Molenaar

Raar hè, die molens. Die ouderwetse molens in het Hollandse landschap, met witgelakte wieken die stralen in het zonlicht. Die overbodige oude bouwwerken waar we toch nog altijd zo beroemd mee zijn in het buitenland. De molen is al op zo veel plaatsen vervangen voor moderne technieken, maar her en der zijn er nog steeds een paar molenaars die wachten tot hun molen weer nuttig werk mag doen. Overtollig water uit de polders afvoeren bij extreem hoog water, bijvoorbeeld. Maar wie beheerst het vak nog?

Je hebt ze nog, hoor: molenaars. Vaak zijn het vrijwilligers uit de omgeving, die de molen regelmatig inspecteren en openstellen voor bezoekers. Het zijn vaak oude mannen, gek op historie en nooit om een woordje verlegen. Terwijl ze hun verhaal doen bij de werkende molen, kan je hun vrouwen al bijna vanuit hun huis horen schreeuwen dat ze niet zo aandachtsgeil moeten zijn op hun oude dag. En al helemaal niet zo naar de benen van jongedames moeten kijken. Daarnaast heb je de technische beroepsgekken, die alles weten van de molen en deze technisch geheel kunnen bouwen of restaureren. Dat is vaak hard nodig met deze oude, bijzondere technische bouwwerken.

En zo nu en dan heb je ze nog: de echte molenaar. Zo mocht ik een paar jaar geleden op het Friese platteland naar een molen. Langs de snelweg straalden de wieken in het verder lege niemandsland. De wind sloeg genadeloos toe en liet mijn broekspijpen fladderen. Ik ging op bezoek bij een oud echtpaar en hun zoon. Vader was de oorspronkelijke molenaar. Vlak na de Tweede Wereldoorlog kreeg hij in opdracht van het Waterschap het beheer over zijn eigen molen. Met zijn vrouw betrok hij de woning ernaast. De molen moest het overtollige water afvoeren uit de polder. De man genoot van de vrijheid: de wind in je haar, een vrij beroep en een baas op afstand, die niet zo autoritair in je nek liep te hijgen.
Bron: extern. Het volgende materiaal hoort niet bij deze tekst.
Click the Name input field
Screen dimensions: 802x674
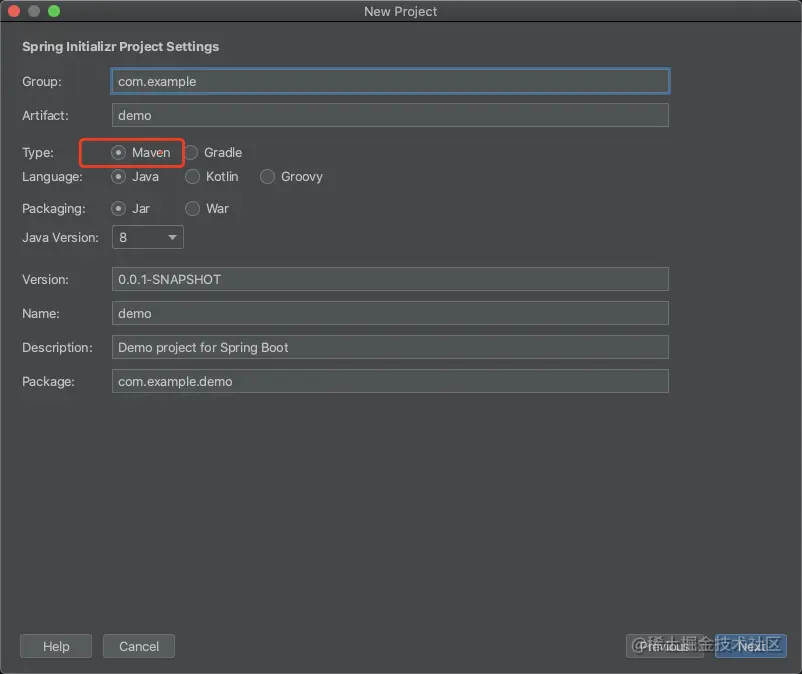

Het weidse landschap en het ontbreken van directe buren was jarenlang een groot genot. Het bracht rust. Buiten stond de tijd stil, maar binnen was de tijd helemaal bevroren. Een ouderwetse beeldbuistelevisie, die qua diepte bijna de breedte inhaalde, stond in de kleine woonkamer. Omrop Fryslân schalde door ingebouwde luidsprekers. Door de gehaakte vitrages zag je de molen aan het werk. Binnen werd de koffie vanuit het piepkleine keukentje naar het verhoogde woonkamertje gebracht en het houten dienblad werd op het gehaakte tafelkleedje geplaatst. Het oude echtpaar nam plaats op hoge keukenstoelen. Gezien hun leeftijd vermoedde ik dat de schommelstoel in de hoek niet meer gebruikt werd, en ik verbaasde me er sowieso over hoe zij het met hun wandelstokken nog iedere dag uithielden met alle op- en afstapjes in het ongelijkvloerse huisje. Het antwoord kwam snel: dat kon ook niet meer. Hun verhuisdatum naar het ‘drukke’ tehuis in het dorp in de buurt was al bekend.
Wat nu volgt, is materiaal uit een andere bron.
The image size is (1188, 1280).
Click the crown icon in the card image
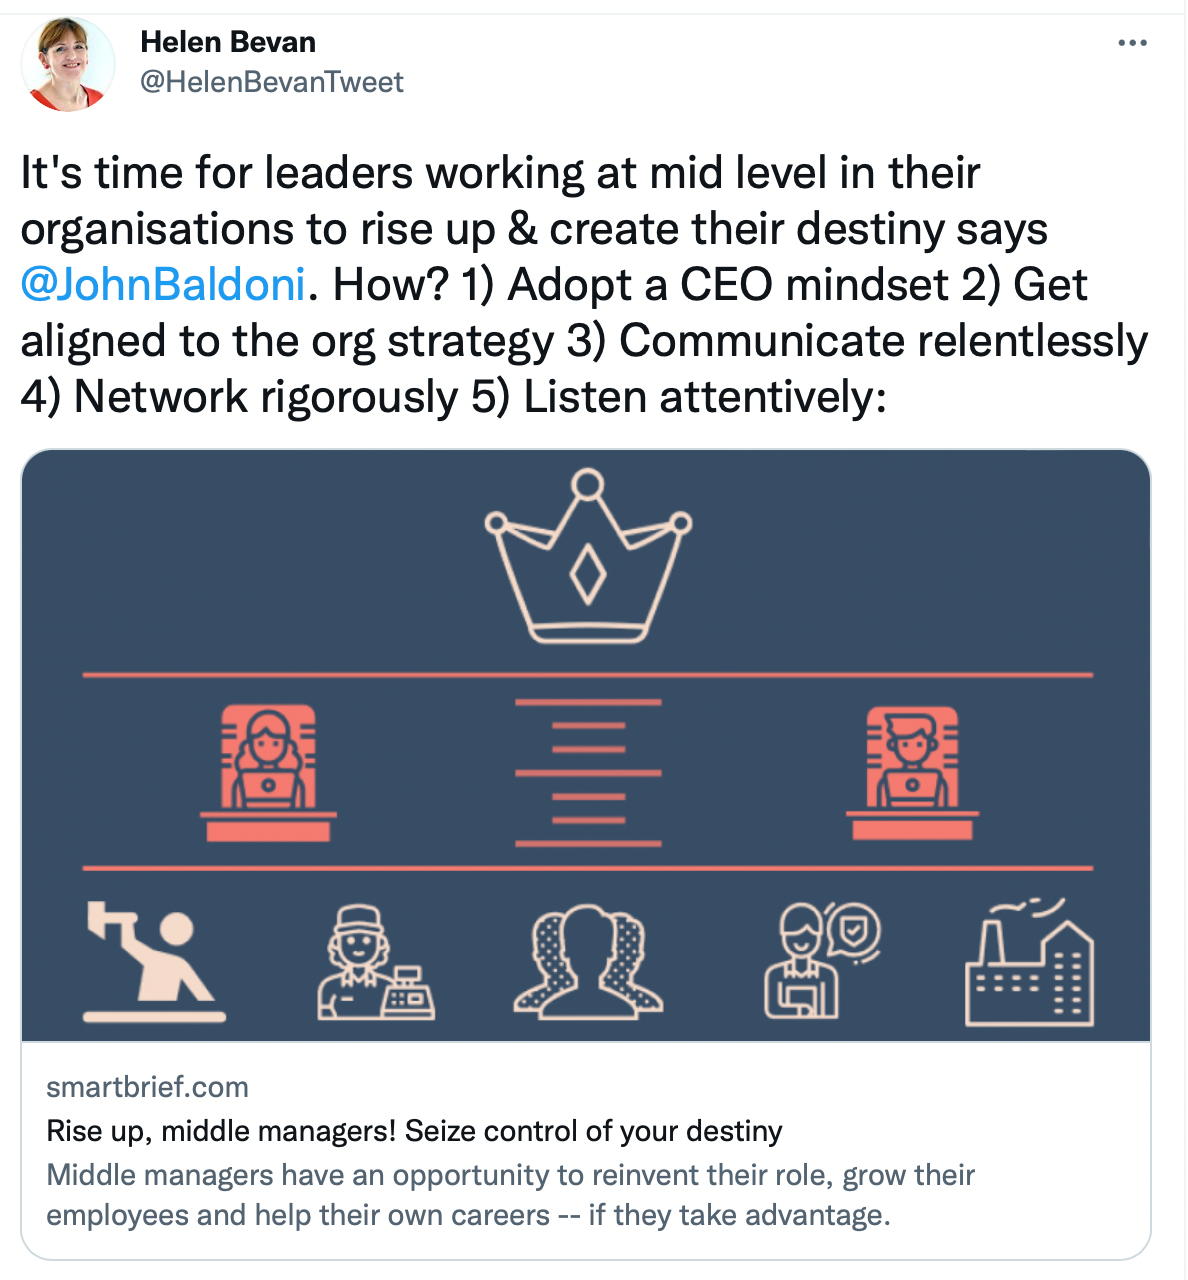tap(588, 556)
De man van de vrijheid moest zijn vak vanwege zijn leeftijd opgeven. Gelukkig hadden ze nog een zoon, die zijn vader zou opvolgen. Maar helaas, voor hem was er geen werk meer. Het Waterschap had de molen niet meer nodig, omdat er een modern gemaal in de buurt was gebouwd. De molen werd uit zijn functie ontheven en doet nu alleen nog dienst in absolute noodgevallen. Nu is het erfgoed. Toch blijft er kennis nodig om al die oude molens goed te onderhouden. Maar wie zou er nu nog zo achteraf willen wonen, in het afgelegen Friese landschap, blootgesteld aan alle elementen? Geen supermarkt in de buurt, geen snelle internetverbinding via glasvezel. De vrijgezelle zoon heeft de woning vast overgenomen, maar wie neemt het daarna over? Met goed onderhoud zullen diverse molens nog jaren blijven staan, maar de molenaars sterven uit. En hoewel het een logisch vervolg is, stemt die gedachte me toch een beetje treurig.